Tommaso Berti

Personal information
- Date of birth: 7 March 2004 (age 22)
- Place of birth: Cesena, Italy
- Height: 1.71 m (5 ft 7 in)
- Position: Midfielder

Team information
- Current team: Cremonese
- Number: 14

Youth career
- 0000–2020: Cesena
- 2022–2023: → Fiorentina (loan)

Senior career*
- Years: Team / Apps / (Gls)
- 2021–2026: Cesena / 127 / (13)
- 2022–2023: → Fiorentina (loan) / 0 / (0)
- 2026–: Cremonese / 0 / (0)

International career^{‡}
- 2025–: Italy U21 / 2 / (1)

= Tommaso Berti =

Italian footballer (born 2004)

Tommaso Berti (born 7 March 2004) is an Italian professional footballer who plays as a midfielder for club Cremonese.

== Club career ==
Tommaso Berti made his professional debut for Cesena on the 22 August 2021, during a 3-1 home Coppa Serie C win against Pistoiese. He made his championship debut less than a month later during a game against Imolese. In 2022, he joined Fiorentina on loan, who assigned him to their under-19s.

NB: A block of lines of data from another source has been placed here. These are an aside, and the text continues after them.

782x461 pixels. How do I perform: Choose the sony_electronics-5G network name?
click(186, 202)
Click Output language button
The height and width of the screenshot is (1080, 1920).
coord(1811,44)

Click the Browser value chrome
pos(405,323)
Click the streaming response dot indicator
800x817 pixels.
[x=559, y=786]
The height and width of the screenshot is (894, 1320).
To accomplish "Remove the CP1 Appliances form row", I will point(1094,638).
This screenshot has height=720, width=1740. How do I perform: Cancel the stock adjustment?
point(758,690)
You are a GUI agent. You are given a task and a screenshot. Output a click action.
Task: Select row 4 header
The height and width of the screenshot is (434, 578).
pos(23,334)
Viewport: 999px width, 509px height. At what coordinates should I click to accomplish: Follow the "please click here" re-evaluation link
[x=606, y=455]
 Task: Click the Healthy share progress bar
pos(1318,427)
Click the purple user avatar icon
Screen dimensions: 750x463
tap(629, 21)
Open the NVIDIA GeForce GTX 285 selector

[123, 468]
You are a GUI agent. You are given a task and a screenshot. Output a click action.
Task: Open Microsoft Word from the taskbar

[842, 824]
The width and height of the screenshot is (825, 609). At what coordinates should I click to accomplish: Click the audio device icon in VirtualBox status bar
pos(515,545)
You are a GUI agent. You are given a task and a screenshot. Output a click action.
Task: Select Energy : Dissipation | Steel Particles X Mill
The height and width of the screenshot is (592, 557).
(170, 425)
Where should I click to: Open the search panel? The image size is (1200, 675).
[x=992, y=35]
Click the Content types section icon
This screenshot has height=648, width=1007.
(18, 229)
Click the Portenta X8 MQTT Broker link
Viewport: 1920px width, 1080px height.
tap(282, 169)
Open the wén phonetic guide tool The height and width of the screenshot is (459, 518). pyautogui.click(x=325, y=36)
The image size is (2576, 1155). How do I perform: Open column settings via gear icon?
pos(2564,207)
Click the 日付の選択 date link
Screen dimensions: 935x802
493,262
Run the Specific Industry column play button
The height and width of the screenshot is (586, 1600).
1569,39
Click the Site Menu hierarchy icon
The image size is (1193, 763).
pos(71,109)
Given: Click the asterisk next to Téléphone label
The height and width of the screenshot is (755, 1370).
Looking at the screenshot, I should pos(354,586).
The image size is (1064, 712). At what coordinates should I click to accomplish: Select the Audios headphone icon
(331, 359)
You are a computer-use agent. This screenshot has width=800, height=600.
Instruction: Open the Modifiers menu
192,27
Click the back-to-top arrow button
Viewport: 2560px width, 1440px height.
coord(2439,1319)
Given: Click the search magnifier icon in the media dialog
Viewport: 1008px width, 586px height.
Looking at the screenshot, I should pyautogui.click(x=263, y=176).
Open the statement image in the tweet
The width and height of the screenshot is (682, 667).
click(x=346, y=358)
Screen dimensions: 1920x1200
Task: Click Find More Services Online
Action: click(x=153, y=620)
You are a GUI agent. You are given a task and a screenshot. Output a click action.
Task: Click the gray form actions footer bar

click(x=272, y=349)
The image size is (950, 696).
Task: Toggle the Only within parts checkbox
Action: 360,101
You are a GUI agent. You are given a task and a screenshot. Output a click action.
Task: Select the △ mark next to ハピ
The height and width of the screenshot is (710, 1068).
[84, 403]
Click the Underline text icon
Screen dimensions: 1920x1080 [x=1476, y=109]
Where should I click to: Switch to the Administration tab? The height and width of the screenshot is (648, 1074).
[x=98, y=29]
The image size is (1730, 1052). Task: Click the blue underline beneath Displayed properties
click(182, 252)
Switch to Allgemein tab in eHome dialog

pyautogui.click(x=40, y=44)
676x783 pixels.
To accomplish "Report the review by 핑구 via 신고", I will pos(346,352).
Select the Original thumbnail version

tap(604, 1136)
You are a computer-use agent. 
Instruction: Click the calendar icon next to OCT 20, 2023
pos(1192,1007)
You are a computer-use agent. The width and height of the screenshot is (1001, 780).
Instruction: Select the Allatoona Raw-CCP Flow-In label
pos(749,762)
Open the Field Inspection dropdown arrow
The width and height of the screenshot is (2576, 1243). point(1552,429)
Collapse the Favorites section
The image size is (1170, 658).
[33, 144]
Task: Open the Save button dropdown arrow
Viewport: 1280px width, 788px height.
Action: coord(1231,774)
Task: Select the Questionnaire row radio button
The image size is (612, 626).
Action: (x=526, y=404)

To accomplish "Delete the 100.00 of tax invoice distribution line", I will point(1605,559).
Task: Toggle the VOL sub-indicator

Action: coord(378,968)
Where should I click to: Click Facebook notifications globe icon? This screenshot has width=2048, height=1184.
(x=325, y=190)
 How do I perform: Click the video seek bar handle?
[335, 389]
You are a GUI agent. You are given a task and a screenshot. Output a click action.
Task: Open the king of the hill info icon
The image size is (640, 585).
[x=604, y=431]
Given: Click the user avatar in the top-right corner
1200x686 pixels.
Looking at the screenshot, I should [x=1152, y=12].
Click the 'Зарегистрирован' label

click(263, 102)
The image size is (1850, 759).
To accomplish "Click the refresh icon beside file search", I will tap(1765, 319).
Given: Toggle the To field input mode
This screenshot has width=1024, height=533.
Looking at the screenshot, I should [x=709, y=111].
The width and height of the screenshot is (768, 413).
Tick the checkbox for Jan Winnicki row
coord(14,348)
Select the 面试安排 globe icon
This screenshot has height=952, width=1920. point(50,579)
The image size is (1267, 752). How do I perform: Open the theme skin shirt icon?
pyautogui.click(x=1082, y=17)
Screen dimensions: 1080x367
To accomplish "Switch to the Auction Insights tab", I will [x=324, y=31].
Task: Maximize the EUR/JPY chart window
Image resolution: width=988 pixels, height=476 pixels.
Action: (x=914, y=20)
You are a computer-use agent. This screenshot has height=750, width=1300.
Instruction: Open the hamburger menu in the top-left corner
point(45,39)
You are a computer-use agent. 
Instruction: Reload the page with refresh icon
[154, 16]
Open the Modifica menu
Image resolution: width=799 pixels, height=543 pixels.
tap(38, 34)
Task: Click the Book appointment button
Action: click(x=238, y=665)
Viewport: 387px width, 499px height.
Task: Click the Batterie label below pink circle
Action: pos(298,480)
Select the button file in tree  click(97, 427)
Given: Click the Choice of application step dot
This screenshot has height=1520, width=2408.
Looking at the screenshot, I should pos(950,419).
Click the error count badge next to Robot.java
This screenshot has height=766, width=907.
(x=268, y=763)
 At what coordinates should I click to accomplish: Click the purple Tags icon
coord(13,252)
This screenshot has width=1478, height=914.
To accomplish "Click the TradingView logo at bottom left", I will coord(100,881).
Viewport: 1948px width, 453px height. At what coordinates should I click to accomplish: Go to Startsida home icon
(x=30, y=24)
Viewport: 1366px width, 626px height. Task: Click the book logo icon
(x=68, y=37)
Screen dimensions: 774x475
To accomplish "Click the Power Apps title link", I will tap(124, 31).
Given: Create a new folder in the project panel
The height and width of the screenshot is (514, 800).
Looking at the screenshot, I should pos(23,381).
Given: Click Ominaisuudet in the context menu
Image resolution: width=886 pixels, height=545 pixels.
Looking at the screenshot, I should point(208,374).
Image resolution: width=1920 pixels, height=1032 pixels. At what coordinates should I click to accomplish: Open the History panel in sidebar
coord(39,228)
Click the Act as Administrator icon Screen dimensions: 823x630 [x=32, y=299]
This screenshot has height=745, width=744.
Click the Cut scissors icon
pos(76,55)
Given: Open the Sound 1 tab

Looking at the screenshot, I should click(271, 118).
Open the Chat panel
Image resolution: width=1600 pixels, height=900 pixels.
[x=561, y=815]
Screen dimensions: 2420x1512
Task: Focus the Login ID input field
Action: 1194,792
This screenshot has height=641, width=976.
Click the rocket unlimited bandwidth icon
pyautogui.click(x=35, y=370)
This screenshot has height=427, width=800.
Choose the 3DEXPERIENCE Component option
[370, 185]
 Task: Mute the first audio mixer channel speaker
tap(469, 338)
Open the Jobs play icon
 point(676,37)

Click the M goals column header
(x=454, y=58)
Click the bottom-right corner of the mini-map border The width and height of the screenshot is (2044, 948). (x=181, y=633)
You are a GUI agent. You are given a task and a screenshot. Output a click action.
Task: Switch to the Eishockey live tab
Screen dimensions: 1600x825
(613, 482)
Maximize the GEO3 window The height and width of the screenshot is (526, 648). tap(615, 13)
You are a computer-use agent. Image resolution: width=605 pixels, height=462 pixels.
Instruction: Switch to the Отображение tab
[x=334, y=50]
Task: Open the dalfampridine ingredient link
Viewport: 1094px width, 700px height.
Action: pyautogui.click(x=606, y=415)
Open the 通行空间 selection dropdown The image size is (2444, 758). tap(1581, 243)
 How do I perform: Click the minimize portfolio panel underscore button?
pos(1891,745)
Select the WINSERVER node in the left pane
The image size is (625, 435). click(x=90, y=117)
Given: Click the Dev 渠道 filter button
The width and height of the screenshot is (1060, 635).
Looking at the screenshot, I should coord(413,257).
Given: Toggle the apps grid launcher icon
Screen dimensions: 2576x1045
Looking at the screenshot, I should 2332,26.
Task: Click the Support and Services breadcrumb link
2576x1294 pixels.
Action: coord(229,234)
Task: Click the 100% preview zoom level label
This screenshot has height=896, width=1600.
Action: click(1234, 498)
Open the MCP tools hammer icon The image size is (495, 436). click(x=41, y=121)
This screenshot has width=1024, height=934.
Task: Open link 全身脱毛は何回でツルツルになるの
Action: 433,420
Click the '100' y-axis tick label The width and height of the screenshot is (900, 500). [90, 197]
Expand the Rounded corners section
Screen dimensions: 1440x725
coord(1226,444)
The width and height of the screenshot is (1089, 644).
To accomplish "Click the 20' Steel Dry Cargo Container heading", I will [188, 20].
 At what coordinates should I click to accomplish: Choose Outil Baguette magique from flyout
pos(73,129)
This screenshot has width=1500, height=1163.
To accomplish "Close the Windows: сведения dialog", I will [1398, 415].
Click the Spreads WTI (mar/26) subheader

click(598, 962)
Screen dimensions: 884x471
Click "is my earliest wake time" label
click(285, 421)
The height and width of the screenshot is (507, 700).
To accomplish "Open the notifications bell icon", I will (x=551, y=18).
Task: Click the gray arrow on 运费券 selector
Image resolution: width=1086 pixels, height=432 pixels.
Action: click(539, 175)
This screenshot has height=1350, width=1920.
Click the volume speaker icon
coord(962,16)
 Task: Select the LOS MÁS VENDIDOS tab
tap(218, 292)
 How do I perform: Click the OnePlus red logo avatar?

On 26 June 2026, Berti moved to Cremonese in Serie B.

==International career==
In May 2026, he got his first call-up with the Italy national senior team for the two friendlies against Greece and Luxembourg, as interim coach Silvio Baldini, decided to focus on young players after Italy failed to qualify for the World Cup.